Directions for this task » Copy the data exactly. Leave nothing out.
Top of Records shown
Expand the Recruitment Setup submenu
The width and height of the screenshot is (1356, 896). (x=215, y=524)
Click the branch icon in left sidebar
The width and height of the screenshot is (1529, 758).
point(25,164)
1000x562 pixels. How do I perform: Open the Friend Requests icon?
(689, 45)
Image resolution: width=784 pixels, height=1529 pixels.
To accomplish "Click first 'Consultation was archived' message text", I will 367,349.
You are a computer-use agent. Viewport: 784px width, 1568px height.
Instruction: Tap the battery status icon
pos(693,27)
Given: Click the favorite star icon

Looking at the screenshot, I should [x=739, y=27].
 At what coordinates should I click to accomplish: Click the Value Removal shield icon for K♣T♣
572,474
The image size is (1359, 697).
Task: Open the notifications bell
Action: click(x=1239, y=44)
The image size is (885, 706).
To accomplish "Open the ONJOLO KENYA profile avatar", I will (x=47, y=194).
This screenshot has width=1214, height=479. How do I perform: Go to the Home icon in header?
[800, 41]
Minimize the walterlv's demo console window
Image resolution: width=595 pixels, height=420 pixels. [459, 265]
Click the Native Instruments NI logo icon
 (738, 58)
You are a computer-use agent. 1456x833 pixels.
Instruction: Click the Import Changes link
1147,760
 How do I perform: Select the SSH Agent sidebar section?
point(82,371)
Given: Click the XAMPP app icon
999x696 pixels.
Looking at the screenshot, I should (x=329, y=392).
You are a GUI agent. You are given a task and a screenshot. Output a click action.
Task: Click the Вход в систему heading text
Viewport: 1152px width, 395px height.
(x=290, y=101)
Bottom of Records shown
Response box »
Expand the Recruitment Setup submenu
The width and height of the screenshot is (1356, 896). (x=215, y=524)
Click the branch icon in left sidebar
The width and height of the screenshot is (1529, 758).
point(25,164)
1000x562 pixels. How do I perform: Open the Friend Requests icon?
(689, 45)
Image resolution: width=784 pixels, height=1529 pixels.
To accomplish "Click first 'Consultation was archived' message text", I will 367,349.
You are a computer-use agent. Viewport: 784px width, 1568px height.
Instruction: Tap the battery status icon
pos(693,27)
Given: Click the favorite star icon

Looking at the screenshot, I should [x=739, y=27].
 At what coordinates should I click to accomplish: Click the Value Removal shield icon for K♣T♣
572,474
The image size is (1359, 697).
Task: Open the notifications bell
Action: click(x=1239, y=44)
The image size is (885, 706).
To accomplish "Open the ONJOLO KENYA profile avatar", I will (x=47, y=194).
This screenshot has width=1214, height=479. How do I perform: Go to the Home icon in header?
[800, 41]
Minimize the walterlv's demo console window
Image resolution: width=595 pixels, height=420 pixels. [459, 265]
Click the Native Instruments NI logo icon
 (738, 58)
You are a computer-use agent. 1456x833 pixels.
Instruction: Click the Import Changes link
1147,760
 How do I perform: Select the SSH Agent sidebar section?
point(82,371)
Given: Click the XAMPP app icon
999x696 pixels.
Looking at the screenshot, I should (x=329, y=392).
You are a GUI agent. You are given a task and a screenshot. Output a click action.
Task: Click the Вход в систему heading text
Viewport: 1152px width, 395px height.
(x=290, y=101)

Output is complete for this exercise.